Back to the topic - anyone know how the individual product ranges of Larry's Hardware Emporium are coping in the Far East compared to the US?
Oracle have already stated they're not interested in competing for the low-margin server product sales, so its not surprising that hardware sales are significantly down. Just selling servers is not what the sales folks are chasing.
Their focus is on selling higher margin specialty software+hardware stacks. Oracle software on Oracle Hardware. FWIW much of what Oracle acquired in its purchase of Sun is no longer required for this focus, so there are still some pretty big 'adjustments' to be made in those parts of the legacy Sun organization.
Sorry, but the logic just doesn't follow in your post. Having his own hardware reduces Larry's profits, and would seem a more expensive option to just using another vendor's hardware.
Lets consider x64. If Larry wants to have "finely-tuned hardware" propping up his software stack, then he has to invest in its development. The problem in having a finely tuned stack is you need to get the base from somewhere, and in paying to make his own - unless he pays the same development as people like hp, Dell or IBM - he won't get as good a base product. He could cut his costs by simply using the market-leading base hardware and then developing on top of it, shifting most of the costs to the base hardware provider, which is essentially what he did with the first generation of Exawhatever appliances (all built on hp x64 know-how). Getting rid of your engineers is not going to help you keep up with those other x64 vendors. Of course, he can cut costs by developing only on Oracle Linux (ripping off Red Hat), but then he has no cross-platform compatibility with Slowaris, meaning two sets of development costs if he wants to ever run Exawhatever stacks on x64 and CMT SPARC.
So then we have Larry's option 2 - go with CMT SPARC. This is a walk on his own, with no other vendor helping carry those development costs (even Fudgeitso aren't happy going there without x64 as their main offering). And he needs those engineers even more. But, his expensive development is now taking even more of a slice away from the profits his software is making.
No, if all Larry wanted was "finely-tuned hardware-software", he could have saved himself a lot of time and trouble and let hp shoulder the hardware dev costs, benefiting from hp's massive lead in x64 marketshare. That was his original plan - Larry got the Sun software and hp took on the Sun hardware (only hp didn't want the SPARC albatross in any form). Problem was Larry let himself be talked into the weed-ridden CMT walled garden, probably by Fowler, and then let Hurd run him into a head-to-head with hp. The only winner was IBM.
"Your excessive use of ridiculing names...." Hmmmm. Your excessive lack of a sense of humour isn't annoying, it's quite amusing.
"....They are currently just annoying." So annoying that you just can't seem to produce a counter argument. Or is it that you just can't counter the points raised? I could see why that would be frustrating.

DATASET RECORDS ::
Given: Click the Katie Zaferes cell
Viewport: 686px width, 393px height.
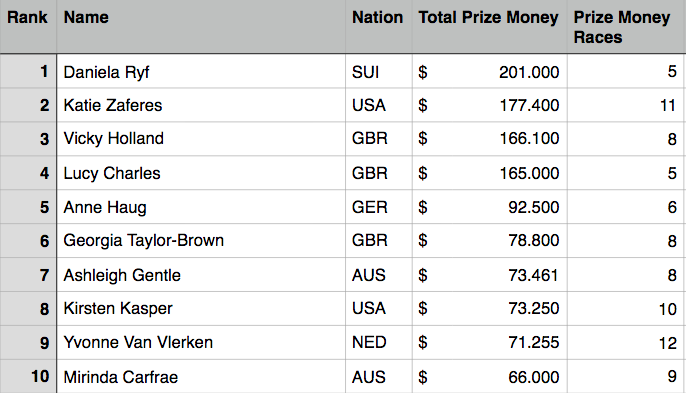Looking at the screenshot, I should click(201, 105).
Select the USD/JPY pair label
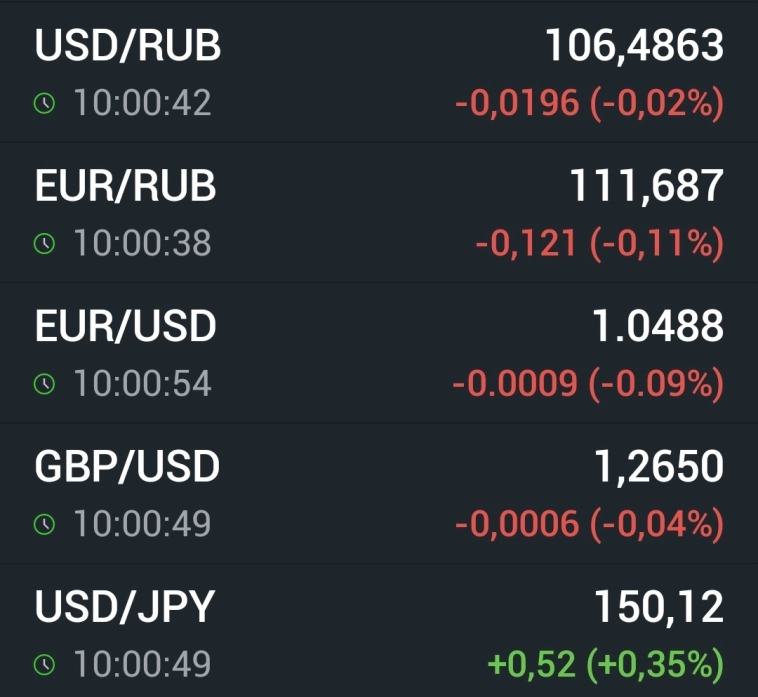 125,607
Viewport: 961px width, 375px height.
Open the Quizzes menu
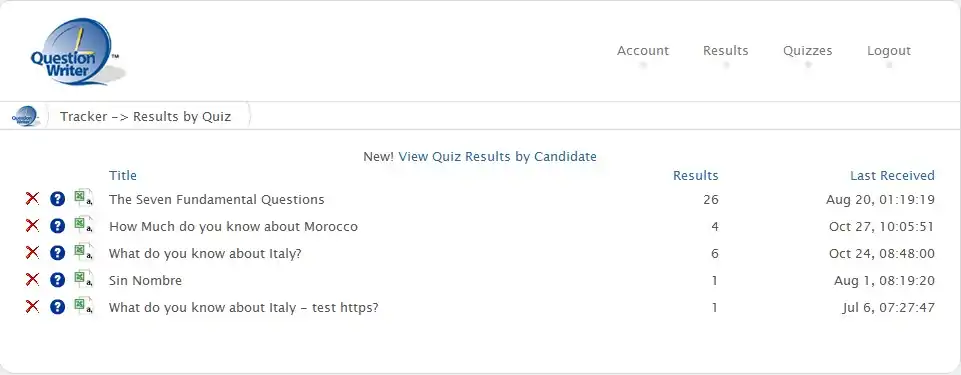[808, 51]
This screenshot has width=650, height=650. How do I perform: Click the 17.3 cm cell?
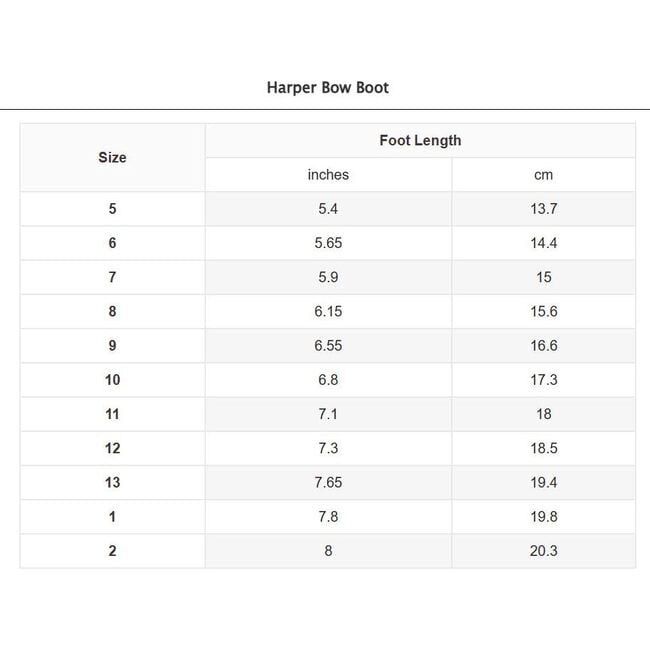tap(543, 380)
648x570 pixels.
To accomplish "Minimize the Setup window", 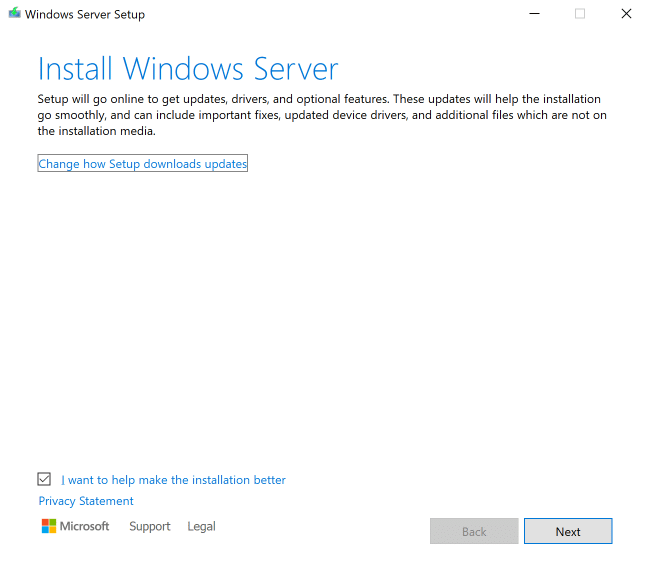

REQUIREMENTS :: Write what comes next in the forum discussion about Oracle's hardware business after the Sun purchase, starting after its final reply.

WRITTEN ANSWER ::
They'll probably let the hardware business die on the vine. All the best engineers have left the company. Oracle is not known for treating their employees very well. Their management style is as arrogant as Larry Ellison. Oracle bought Sun to get control of Java and MySQL. MySQL was eating Oracle's lunch.
If you're a very large financial institution or you the need for very large databases. Oracle is where it's at. It's very, very pricy, but is very, very good at handling large amounts of data.
I can tell you that those who have a clue in the financial industry are moving away from Oracle as quickly as possible. The largest derivatives exchange is currently moving everything to MySQL and Postgres. And Linux.
If you have the right software architecture (take Google as an example), almost everything can be done on arrays of cheap PCs running Postgres. Just those who only know the mainframe-style of programming (one large, single-looking system) need Oracle, Db2 or Teradata.
Maybe its you that doesn’t have a clue about where the financial industry is moving to?
http://www.oracle.com/us/products/database/number-one-database-069037.html
Gartner has published their market share numbers for 2011 based on total software revenues. According to Gartner, Oracle
• Is #1 in worldwide RDBMS software revenue share
• Holds more revenue share than its seven closest competitors combined
• Grew at 18.0 percent, exceeding both the industry average (16.3 percent) and the growth rates of its closest competitors.
And sure looks like Oracles hardware is selling quite well in the financial sector.
http://www.oracle.com/us/products/database/exadata-reference-booklet-400018.pdf
While the information is currently up for discussion, until numbers are readily available the "shrinkage" is merely hypothetical.
However, would anyone really be surprised if Hurd/Fowler and crew really could not figure out sell grow the SPARC and x86 business.
Fowler couldn't do it at SUN, why would he be able to do it at revenue/margin focused company like Oracle.
Hurd, never did it, not at NCR and certainly not at HP. HP server business "growth" stems from the group down in houston... Digital, no Tandem, uh no... Proliant. Well that is close enough. When HP acquired the Proliant company based in Houston, they have been riding the market momentum of that Brand since and will continue into the future.
Tandem, DEC(OpenVMS/TRU64), HP-UX, MPIE - Not since Lou and the few before him have been able to make those groups grow.
Hurd does understand margins, ask any HP investor or HP employee. Investing in engineering and making a product better or coming up with a new product and bring it to the market. Hurd knows little. (NeoView).
Asa former Sun->Oracle employee in the Java group, and who watched what happened during the takeover, I can tell you this:
Oracle had ABSOLUTELY ZERO interest in selling hardware as General Purpose computing. They bought Sun for the software (primarily Solaris and Java, though MyQSL was a side-benefit), and to have dedicate hardware to create "Super Appliances" on. This was completely obvious in the re-closing of Solaris with the subsequent change in Solaris support (All Pay, All the Time), and the major chopping of the hardware product lines.
Oracle is interested in selling turn-key solutions, which mean tightly integrated Hardware with Solaris with Java or OracleDB, all tuned to the Nth degree. That's what they're selling, and that's it.
Too bad, since Sun kit was actually really nice (the x86 stuff was significantly superior in features to anyone else, and was cost-competitive, while the T-class stuff was interesting for certain niche things), and OpenSolaris actually had a pretty bright future.
If you're running Sun hardware with Solaris nowadays, if you're not looking to move off it in the next year, you deserve what's going to happen to you - orphaned and screwed, and paying a vast fortune to Oracle to "support" that legacy stuff, since there's no (Oracle) replacement.
The Oracle appliance things (Exa* and ZFS Storage) are nice, though. Costly, but nice...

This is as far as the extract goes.